Alexis Jenni : « La Tchéquie, elle aussi, a un passé lourd »
« Si l’on ne considère pas son passé, le présent est impossible. Tous les peuples européens ont un problème avec leur passé. La Tchéquie ne fait pas exception, » dit l’écrivain Alexis Jenni dont le roman « L’Art français de la guerre » a obtenu en 2011 le prix Goncourt. Ce livre qui évoque entre autres l’histoire militaire de la France du dernier demi-siècle a été traduit en tchèque par Danuše Navrátilová et publié aux éditions Argo. L’auteur lui-même est venu à Prague pour présenter son œuvre et a répondu, à cette occasion, aux questions de Radio Prague. Voici la seconde partie de cet entretien :
Votre livre évoque une importante partie de l’histoire de France. Pouvez-vous résumer quelle est l’image que le livre donne de la France, de sa politique militaire et de sa politique en général ?

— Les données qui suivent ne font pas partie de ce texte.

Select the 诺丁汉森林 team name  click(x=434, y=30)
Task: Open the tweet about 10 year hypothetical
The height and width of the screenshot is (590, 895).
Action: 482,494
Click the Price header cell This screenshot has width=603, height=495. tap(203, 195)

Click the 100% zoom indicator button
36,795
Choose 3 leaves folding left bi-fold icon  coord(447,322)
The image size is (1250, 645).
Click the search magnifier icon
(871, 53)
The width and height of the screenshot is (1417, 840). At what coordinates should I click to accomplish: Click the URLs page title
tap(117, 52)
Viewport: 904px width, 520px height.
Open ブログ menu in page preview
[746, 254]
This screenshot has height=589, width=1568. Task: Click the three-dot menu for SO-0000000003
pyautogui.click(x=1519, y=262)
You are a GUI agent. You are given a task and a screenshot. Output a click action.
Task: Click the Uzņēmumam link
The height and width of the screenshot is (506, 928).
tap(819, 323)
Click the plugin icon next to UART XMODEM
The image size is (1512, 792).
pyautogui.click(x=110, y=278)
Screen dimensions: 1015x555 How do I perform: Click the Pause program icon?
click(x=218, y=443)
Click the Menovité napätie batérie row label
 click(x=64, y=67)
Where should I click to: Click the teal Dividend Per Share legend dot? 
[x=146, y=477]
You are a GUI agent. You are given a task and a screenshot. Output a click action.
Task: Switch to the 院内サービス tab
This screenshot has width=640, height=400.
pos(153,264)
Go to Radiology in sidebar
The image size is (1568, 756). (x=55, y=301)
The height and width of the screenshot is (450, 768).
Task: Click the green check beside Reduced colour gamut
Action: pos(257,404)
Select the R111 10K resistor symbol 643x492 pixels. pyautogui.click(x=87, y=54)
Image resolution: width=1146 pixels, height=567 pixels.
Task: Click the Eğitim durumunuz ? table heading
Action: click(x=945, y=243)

« Ça raconte donc l’histoire qui commence en 1940 lorsque la France a perdu a la guerre. La France a disparu, la République française est remplacée par l’Etat français. C’est autre chose. Et puis, à partir de 1942-43, il y a une sorte de renaissance de la France, de la France libre, autour du général de Gaulle et la reconstitution de l’armée française. La France se rétablit et en 1945 la France libérée veut récupérer son empire qui a un rôle important parce que c’est ce qui fait de la France une puissance mondiale. Donc, on essaie de récupérer l’empire d’une façon très brutale avec une répression de toutes les agitations sociales dans l’empire. Normalement ça aurait du suffire, mais non, cela débouche sur deux guerres coloniales successives et la France les perd. La France n’a pas pu finalement garder cet empire. A mon avis, il y a eu une sorte d’aveuglement du gouvernement français qui a essayé de garder cet empire par la force en espérant que l’étalage de la force suffise à garder l’empire. Mais pas du tout puisque ce n’était pas dans le sens de l’histoire. Les Anglais l’ont bien compris puisqu’à partir du moment où les troubles ont éclaté dans les colonies anglaises, ils les ont lâchées. Voilà, c’est le pragmatisme anglais.Mais en France, on a essayé de garder les choses par la force ce qui a été totalement inefficace. Et c’était dramatique. Il me semble qu’il y a quelque chose dans l’esprit français qui essaie d’imposer quelque chose par la force contre la réalité, alors que ce n’est pas du tout une façon efficace de voir les choses. Les problèmes sociaux en France, on essaie de les régler aussi par la force, par la force policière cette fois-ci. Et c’est totalement inefficace. Et on n’essaie pas de réfléchir sur les sources de ces problèmes, comment ça fonctionne, on essaie tout simplement de réprimer par la force et on dit de tous les gens qui essaient de réfléchir et de négocier qu’ils sont laxistes, qu’ils cèdent, qu’ils capitulent, etc. Alors, du coup il y a une sorte d’escalade de la violence et de la force, mais qui ne mène à rien, qui ne mène à aucune solution possible. »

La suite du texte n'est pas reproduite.